David Rieff, son of Susan Sontag, writes movingly of her mother's love of life and her refusal to accept extinction in Swimming in a Sea of Death: A Son's Memoir (Simon and Shuster, 2008). Her attitude and his is close to the one expressed by Philip Larkin in the following poem which displays Larkin's power as a poet in tandem with his weakness as a philosopher. Rieff, p. 13, quotes approvingly from the stanza which I have bolded.
In my humble opinion, the "specious stuff" in Larkin's phrase below is not the wisdom of Epicurus to which allusion is made, but the boozy self-indulgence Larkin serves up. What annoys me, I suppose, is the poetic passing-off of substantive claims with nary an attempt at justification. Am I again criticizing poetry for not being philosophy as I did once before with reference to Wallace Stevens? Perhaps. Or perhaps I am objecting to the nihilism of much of the 'art' of the 20th century.
Larkin's poetry illustrates how life must appear to those for whom God is dead. Read some more of it here. It is skillfully symptomatic of the age.

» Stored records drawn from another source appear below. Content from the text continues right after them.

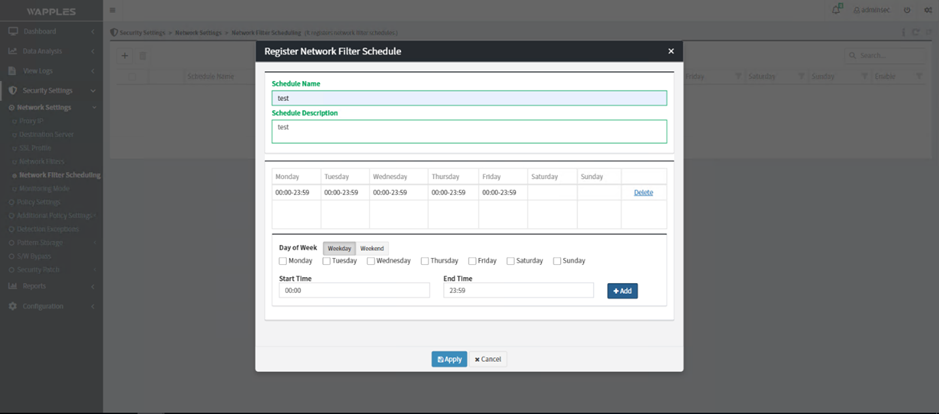This screenshot has width=939, height=414.
Task: Click the hamburger menu icon in top bar
Action: coord(112,10)
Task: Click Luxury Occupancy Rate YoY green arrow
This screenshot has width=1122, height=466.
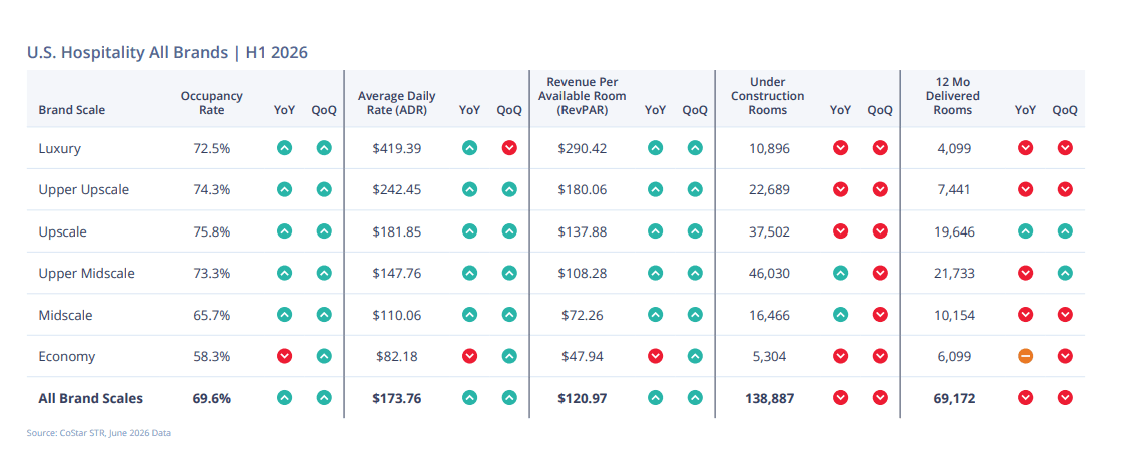Action: click(x=285, y=148)
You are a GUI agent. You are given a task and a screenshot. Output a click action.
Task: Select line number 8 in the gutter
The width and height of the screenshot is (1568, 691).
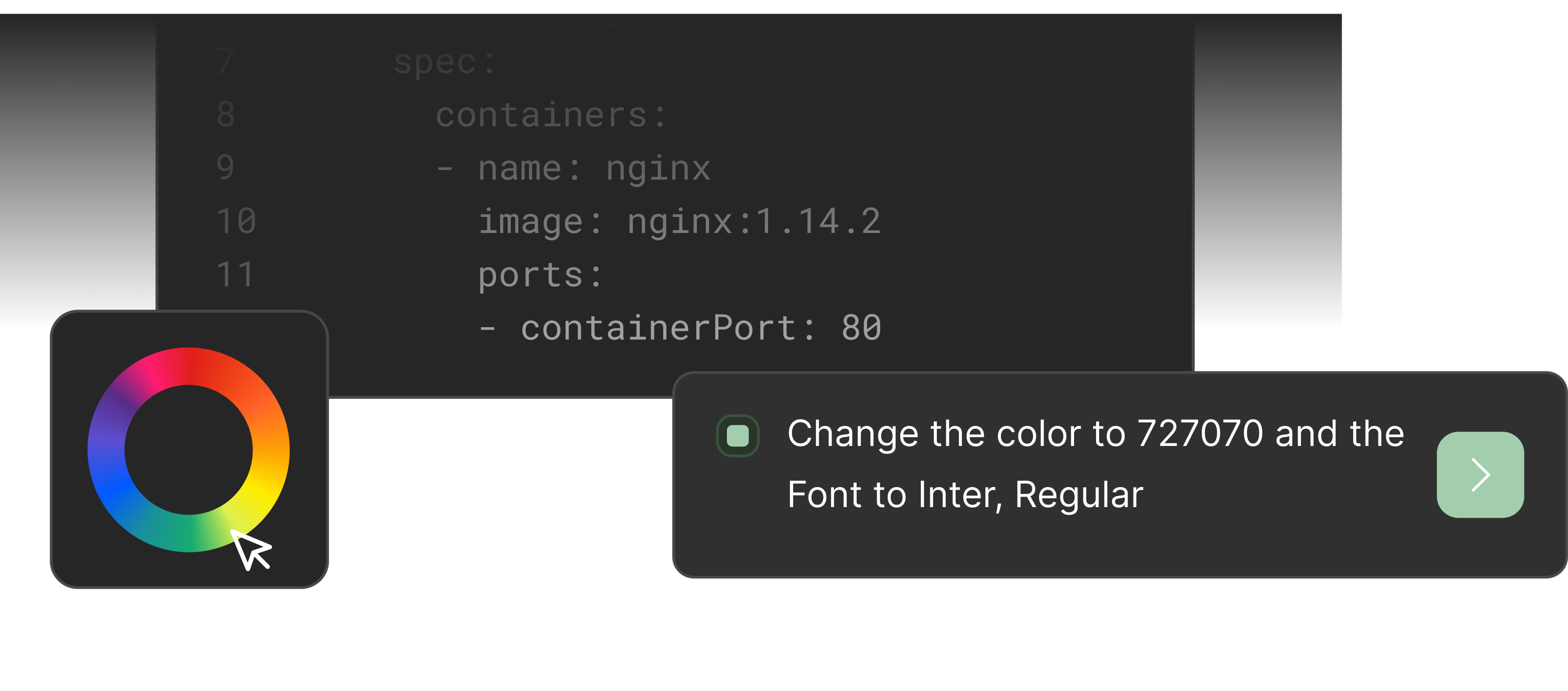(x=226, y=115)
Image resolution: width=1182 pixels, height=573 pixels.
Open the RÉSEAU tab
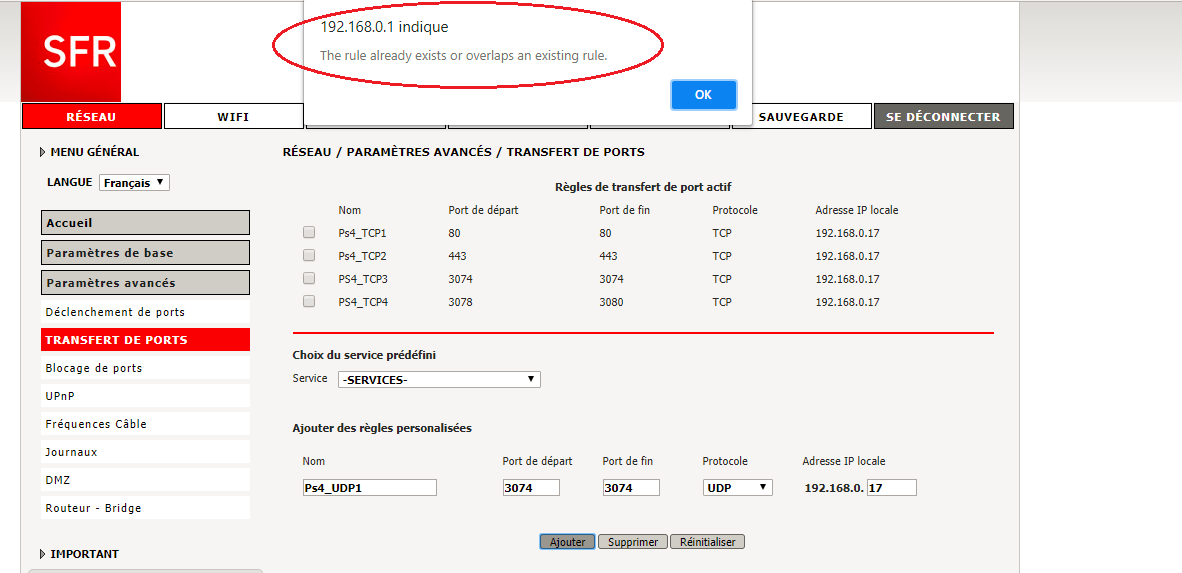coord(91,117)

Getting back to Rieff and Sontag, I find curious their unquestioning conviction that physical death just has to be utter extinction. How can they be so cocksure about that? Socrates, Plato, Moses Mendelsohn and a hundred other luminaries were just deluded fools? And then there is this thought: if physical death extinguishes us utterly, then the game is not worth the candle, and Sontag's stubborn refusal to accept her mortality even after 71 years worth of this ephemeral life is just ridiculous, and the opposite of anything that could be called wisdom.
I work all day, and get half-drunk at night.
Waking at four to soundless dark, I stare.
In time the curtain-edges will grow light.
Till then I see what’s really always there:
Unresting death, a whole day nearer now,
Making all thought impossible but how
And where and when I shall myself die.
Arid interrogation: yet the dread
Of dying, and being dead,
Flashes afresh to hold and horrify.
The mind blanks at the glare. Not in remorse
– The good not done, the love not given, time
Torn off unused — nor wretchedly because
An only life can take so long to climb
Clear of its wrong beginnings, and may never;
But at the total emptiness for ever,
The sure extinction that we travel to
And shall be lost in always. Not to be here,
Not to be anywhere,
And soon; nothing more terrible, nothing more true.
This is a special way of being afraid
No trick dispels. Religion used to try,
That vast moth-eaten musical brocade
Created to pretend we never die,
And specious stuff that says No rational being
Can fear a thing it will not feel, not seeing
That this is what we fear — no sight, no sound,
No touch or taste or smell, nothing to think with,
Nothing to love or link with,
The anaesthetic from which none come round.
And so it stays just on the edge of vision,
A small unfocused blur, a standing chill
That slows each impulse down to indecision.
Most things may never happen: this one will,
And realisation of it rages out
In furnace-fear when we are caught without
People or drink. Courage is no good:
It means not scaring others. Being brave
Lets no one off the grave.
Death is no different whined at than withstood.
Slowly light strengthens, and the room takes shape.
It stands plain as a wardrobe, what we know,
Have always known, know that we can’t escape,
Yet can’t accept. One side will have to go.
Meanwhile telephones crouch, getting ready to ring
In locked-up offices, and all the uncaring
Intricate rented world begins to rouse.
The sky is white as clay, with no sun.
Work has to be done.
Postmen like doctors go from house to house.